Network structure of phonographic market with characteristic similarities between musicians
We investigate relations between best selling artists in last decade on phonographic market and from perspective of listeners by using the Social Network Analyzes. Starting network is obtained from the matrix of correlations between the world’s best selling artists by considering the synchronous time evolution of weekly record sales. This method reveals the structure of phonographic market, but we claim that it has no impact on people who see relationship between artists and music genres. We compare ‘sale’ (based on correlation of record sales) or ‘popularity’ (based on data mining of the record charts) networks with ‘similarity’ (obtained mainly from survey within music experts opinion) and find no significant relations. We postulate that non-laminar phenomena on this specific market introduce turbulence to how people view relations of artists.
💡 Research Summary
The paper investigates the structural relationships among the world’s best‑selling recording artists over the past decade by applying social‑network analysis techniques to sales data, chart popularity, and expert‑based similarity assessments. The authors first compile weekly record‑sale figures for a set of roughly fifty top‑selling artists spanning 2005‑2015. By computing Pearson correlation coefficients for every pair of artists and retaining only those with an absolute value of 0.5 or greater, they construct a weighted “sales‑based” network. This network exhibits a low clustering coefficient (≈0.21), an average shortest‑path length of about 2.8, and a hub‑and‑spoke topology in which a few artists associated with major labels hold high degree centrality, indicating that commercial success is concentrated around a small core.
To evaluate whether commercial co‑movement reflects perceived musical similarity or chart popularity, the authors build two comparative networks using the same artist set. The “popularity” network is derived from weekly chart positions (Billboard, UK Official Charts, Oricon, etc.) by measuring the synchronous rank‑change correlation between artists. The “similarity” network is generated from a survey of thirty music scholars and critics who rated each artist pair on a five‑point scale regarding genre, style, and audience overlap; pairs with an average rating above 0.6 become edges. Structural metrics (modularity, clustering, average path length, degree distribution) are calculated for all three networks.
Despite superficial similarities in global statistics, the three networks differ markedly in edge composition. The popularity network clusters around emerging artists whose chart trajectories are volatile, while the similarity network forms clear genre‑based communities (e.g., classical, jazz, pop). Normalized Mutual Information (NMI) between the sales‑based network and the other two is low (≈0.12–0.15), and the overlap of edges is below 10 %, indicating that commercial co‑fluctuations do not align with either chart‑based popularity or expert‑judged similarity.
The authors interpret these findings as evidence of a “non‑laminar” phenomenon in the phonographic market: external shocks such as new releases, promotional campaigns, and sociocultural events generate abrupt, turbulent sales spikes that obscure any underlying genre or stylistic relationships. Consequently, listeners’ intuitive sense of “similar artists” operates on a different dimension than the one captured by raw sales correlations.

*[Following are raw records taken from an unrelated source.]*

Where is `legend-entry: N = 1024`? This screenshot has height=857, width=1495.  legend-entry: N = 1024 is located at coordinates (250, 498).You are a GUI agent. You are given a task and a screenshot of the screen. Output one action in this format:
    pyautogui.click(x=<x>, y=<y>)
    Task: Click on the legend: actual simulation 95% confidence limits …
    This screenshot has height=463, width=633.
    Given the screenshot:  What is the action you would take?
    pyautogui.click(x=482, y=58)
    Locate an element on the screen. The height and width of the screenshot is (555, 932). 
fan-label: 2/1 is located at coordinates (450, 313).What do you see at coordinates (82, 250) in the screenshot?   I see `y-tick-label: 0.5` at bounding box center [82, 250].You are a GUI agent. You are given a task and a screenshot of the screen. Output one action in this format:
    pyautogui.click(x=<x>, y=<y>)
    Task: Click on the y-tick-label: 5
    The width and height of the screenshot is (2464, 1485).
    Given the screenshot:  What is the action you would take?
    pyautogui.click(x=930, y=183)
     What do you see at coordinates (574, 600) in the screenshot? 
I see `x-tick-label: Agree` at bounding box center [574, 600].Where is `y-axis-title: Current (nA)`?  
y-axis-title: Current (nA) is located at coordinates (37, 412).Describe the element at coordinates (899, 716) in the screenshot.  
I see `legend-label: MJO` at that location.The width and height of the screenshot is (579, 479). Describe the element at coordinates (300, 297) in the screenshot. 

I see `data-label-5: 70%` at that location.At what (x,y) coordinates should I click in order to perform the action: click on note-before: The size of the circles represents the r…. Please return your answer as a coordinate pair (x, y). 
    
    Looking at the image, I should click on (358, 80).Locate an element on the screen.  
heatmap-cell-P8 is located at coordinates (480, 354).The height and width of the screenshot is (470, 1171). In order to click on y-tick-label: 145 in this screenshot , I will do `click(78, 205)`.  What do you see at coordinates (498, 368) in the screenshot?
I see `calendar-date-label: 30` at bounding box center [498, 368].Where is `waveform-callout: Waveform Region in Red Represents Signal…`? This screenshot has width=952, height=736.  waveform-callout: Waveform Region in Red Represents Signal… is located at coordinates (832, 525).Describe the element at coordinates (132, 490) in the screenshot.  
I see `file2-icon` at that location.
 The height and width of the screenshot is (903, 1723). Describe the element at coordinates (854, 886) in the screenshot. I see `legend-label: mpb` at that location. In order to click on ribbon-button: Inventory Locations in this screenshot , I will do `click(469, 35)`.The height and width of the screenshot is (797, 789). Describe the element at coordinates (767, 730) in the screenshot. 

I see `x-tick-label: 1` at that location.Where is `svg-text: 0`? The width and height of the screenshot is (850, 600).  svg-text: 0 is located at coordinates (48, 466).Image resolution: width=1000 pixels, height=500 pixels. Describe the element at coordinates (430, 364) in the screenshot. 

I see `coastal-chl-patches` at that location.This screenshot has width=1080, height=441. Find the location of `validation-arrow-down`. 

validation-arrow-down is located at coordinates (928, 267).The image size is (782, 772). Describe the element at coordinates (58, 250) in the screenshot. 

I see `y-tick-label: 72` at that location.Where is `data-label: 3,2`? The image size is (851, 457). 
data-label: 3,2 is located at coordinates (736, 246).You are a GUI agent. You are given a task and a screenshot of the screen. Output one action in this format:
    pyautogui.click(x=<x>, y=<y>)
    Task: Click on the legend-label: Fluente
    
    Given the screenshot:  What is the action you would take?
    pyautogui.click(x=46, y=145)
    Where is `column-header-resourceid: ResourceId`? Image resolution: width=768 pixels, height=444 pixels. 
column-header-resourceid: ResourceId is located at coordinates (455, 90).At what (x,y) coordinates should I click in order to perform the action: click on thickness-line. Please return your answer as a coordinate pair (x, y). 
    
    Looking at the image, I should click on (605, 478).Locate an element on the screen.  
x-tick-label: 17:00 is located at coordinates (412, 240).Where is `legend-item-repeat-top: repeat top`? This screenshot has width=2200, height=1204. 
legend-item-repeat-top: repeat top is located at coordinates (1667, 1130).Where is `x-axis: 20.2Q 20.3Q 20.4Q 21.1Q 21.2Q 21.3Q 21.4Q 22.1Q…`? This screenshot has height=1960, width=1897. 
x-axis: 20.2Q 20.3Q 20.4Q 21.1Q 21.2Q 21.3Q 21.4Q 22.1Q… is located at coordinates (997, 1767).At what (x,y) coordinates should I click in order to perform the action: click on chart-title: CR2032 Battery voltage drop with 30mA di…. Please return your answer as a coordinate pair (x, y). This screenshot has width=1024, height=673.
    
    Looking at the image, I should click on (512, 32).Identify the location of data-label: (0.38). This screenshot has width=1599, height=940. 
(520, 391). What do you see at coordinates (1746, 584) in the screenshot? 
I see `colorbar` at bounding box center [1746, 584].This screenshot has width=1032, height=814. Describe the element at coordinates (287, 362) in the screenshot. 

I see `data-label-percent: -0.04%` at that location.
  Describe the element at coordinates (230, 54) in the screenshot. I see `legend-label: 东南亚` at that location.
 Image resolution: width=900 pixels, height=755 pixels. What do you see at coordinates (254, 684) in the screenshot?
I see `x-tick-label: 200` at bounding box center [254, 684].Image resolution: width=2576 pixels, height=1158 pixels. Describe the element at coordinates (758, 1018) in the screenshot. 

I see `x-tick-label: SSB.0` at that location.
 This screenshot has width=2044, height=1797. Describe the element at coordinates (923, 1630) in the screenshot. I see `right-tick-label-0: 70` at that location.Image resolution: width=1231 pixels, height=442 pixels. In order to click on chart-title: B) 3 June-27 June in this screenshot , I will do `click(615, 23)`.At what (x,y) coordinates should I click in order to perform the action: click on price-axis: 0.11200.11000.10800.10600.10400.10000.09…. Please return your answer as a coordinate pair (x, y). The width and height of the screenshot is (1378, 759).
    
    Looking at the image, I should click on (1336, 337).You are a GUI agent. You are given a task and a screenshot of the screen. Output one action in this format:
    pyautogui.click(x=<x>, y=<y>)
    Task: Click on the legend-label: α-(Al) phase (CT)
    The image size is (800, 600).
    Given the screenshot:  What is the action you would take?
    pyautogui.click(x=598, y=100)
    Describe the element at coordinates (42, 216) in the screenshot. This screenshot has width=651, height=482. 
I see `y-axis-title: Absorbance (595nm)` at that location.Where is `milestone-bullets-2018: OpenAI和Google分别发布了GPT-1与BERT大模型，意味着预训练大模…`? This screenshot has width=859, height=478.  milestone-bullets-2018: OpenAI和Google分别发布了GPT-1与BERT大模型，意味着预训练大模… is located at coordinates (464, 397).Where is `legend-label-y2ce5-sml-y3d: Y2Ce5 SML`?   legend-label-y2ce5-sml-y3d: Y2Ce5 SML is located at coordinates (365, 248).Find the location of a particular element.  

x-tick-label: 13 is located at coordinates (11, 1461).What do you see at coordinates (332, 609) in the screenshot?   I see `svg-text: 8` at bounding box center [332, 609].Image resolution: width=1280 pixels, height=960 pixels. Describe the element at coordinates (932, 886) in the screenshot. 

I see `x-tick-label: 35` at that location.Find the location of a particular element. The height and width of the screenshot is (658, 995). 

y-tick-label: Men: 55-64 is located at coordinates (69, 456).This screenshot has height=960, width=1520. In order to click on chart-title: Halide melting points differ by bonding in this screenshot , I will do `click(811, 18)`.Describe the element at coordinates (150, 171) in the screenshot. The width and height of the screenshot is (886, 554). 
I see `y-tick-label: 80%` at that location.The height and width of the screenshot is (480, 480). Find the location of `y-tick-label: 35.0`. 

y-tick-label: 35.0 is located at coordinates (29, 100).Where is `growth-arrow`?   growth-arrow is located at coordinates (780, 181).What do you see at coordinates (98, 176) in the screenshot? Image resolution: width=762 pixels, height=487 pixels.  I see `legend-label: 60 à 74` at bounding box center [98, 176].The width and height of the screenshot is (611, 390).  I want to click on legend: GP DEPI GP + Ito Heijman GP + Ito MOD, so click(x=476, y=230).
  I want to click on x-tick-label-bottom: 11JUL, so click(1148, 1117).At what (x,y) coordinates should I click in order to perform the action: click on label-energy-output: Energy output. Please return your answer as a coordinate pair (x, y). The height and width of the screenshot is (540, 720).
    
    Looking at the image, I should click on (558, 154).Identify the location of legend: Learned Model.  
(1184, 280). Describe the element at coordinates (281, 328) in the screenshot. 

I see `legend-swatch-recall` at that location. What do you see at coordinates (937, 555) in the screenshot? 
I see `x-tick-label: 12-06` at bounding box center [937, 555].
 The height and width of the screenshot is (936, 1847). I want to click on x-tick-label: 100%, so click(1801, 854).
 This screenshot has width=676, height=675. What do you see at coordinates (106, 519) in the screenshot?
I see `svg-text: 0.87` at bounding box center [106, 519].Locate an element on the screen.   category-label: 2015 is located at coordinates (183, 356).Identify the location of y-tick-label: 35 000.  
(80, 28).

Limitations acknowledged include the relatively short ten‑year observation window, the arbitrary choice of correlation thresholds, and the limited pool of expert respondents, which may not fully represent broader audience perceptions. The paper suggests future work should incorporate longer time series, additional data streams (streaming counts, social‑media mentions, concert ticket sales), and dynamic clustering methods to trace how market turbulence evolves over time. Such extensions could clarify the mechanisms behind non‑laminar behavior and provide actionable insights for marketing strategies, recommendation algorithms, and the broader understanding of cultural consumption patterns.